Partial Failures, Timeouts, Clocks, and Fencing
Distributed systems are not just slow local systems. Some parts can fail, pause, lie by omission, or come back from the dead after everyone replaced them.
The defining feature of distributed systems is partial failure: one component can be broken or unreachable while the rest continues making decisions.
Timeouts are guesses
When a node does not respond, you do not know whether the request was lost, the response was lost, the node is slow, the node crashed, or the network is partitioned. A timeout converts uncertainty into a decision. It is necessary, but it is not truth.

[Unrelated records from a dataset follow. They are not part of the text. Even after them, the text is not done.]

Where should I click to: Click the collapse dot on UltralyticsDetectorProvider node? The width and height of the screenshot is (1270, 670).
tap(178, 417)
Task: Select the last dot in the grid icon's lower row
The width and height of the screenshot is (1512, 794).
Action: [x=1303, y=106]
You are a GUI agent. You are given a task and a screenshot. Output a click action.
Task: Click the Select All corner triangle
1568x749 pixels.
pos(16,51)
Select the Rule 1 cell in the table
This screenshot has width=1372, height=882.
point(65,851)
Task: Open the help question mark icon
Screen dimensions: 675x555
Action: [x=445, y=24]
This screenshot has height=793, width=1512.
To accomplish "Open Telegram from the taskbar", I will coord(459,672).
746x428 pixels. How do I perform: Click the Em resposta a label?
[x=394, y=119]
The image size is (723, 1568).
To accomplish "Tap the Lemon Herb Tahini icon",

Short timeouts detect problems quickly but create false suspicions during pauses and tail latency spikes. Long timeouts avoid false positives but slow failover and hold resources. Retry too aggressively and you amplify load exactly when the system is struggling. Retry without idempotency and you duplicate work.
Design every remote operation as maybe executed, maybe not, maybe executed twice. That one sentence explains idempotency keys, deduplication, request ids, leases, and fencing tokens.
Clocks are useful, dangerous, and different
Time-of-day clocks can jump forward or backward when synchronized. Monotonic clocks only move forward and are suitable for measuring durations. Logical clocks capture ordering without pretending to know wall time. Mixing these up creates subtle bugs.
Clock-based ordering is especially dangerous for conflict resolution. Last-write-wins depends on comparable timestamps, but real clocks have skew. A write from a machine with a bad clock can erase newer intent. Use physical time for observability and expiration with margins; use logical ordering or coordination when correctness depends on order.
In stream processing, event time and processing time differ. In leases, clock drift decides whether two owners believe they hold the lease. In model monitoring, timestamp bugs can make fresh features look stale or stale features look fresh.
Process pauses and fencing
A process can pause for garbage collection, overload, page faults, scheduler delays, or stop-the-world runtime behavior. Other nodes may declare it dead and elect a replacement. Then the paused process resumes, still believing it owns the resource.
Fencing solves this by giving each lease or leadership term a monotonically increasing token. Downstream systems reject operations with old tokens. The old leader can wake up and send writes, but storage refuses them because a newer owner has fenced it off.
This is the pattern behind safe distributed locks, model deployment ownership, shard leaders, and workflow executors. The lock service alone is not enough; the resource being protected must check the token.
Trade-offs
| Choice | Buys | Costs |
|---|---|---|
| Short timeout | Fast detection and failover | False positives and retry storms |
| Long timeout | Fewer false suspicions | Slow recovery and resource buildup |
| Wall-clock ordering | Simple and observable | Clock skew can corrupt causality |
| Fencing tokens | Protects against zombie leaders | Requires downstream enforcement |
You should be able to name the contract this mechanism offers, the workload or invariant that justifies it, and the bill it sends somewhere else: read latency, write latency, storage, availability, freshness, or operational complexity.
If timeout equals truth in your mental model, retries duplicate side effects, old leaders keep writing, and clock skew becomes a data-loss mechanism.
Design prompts
- A request timed out. What are the possible states of the server-side operation?
- How would you protect a model registry from an old deployment worker resuming after pause?
- When is a monotonic clock preferable to a wall clock?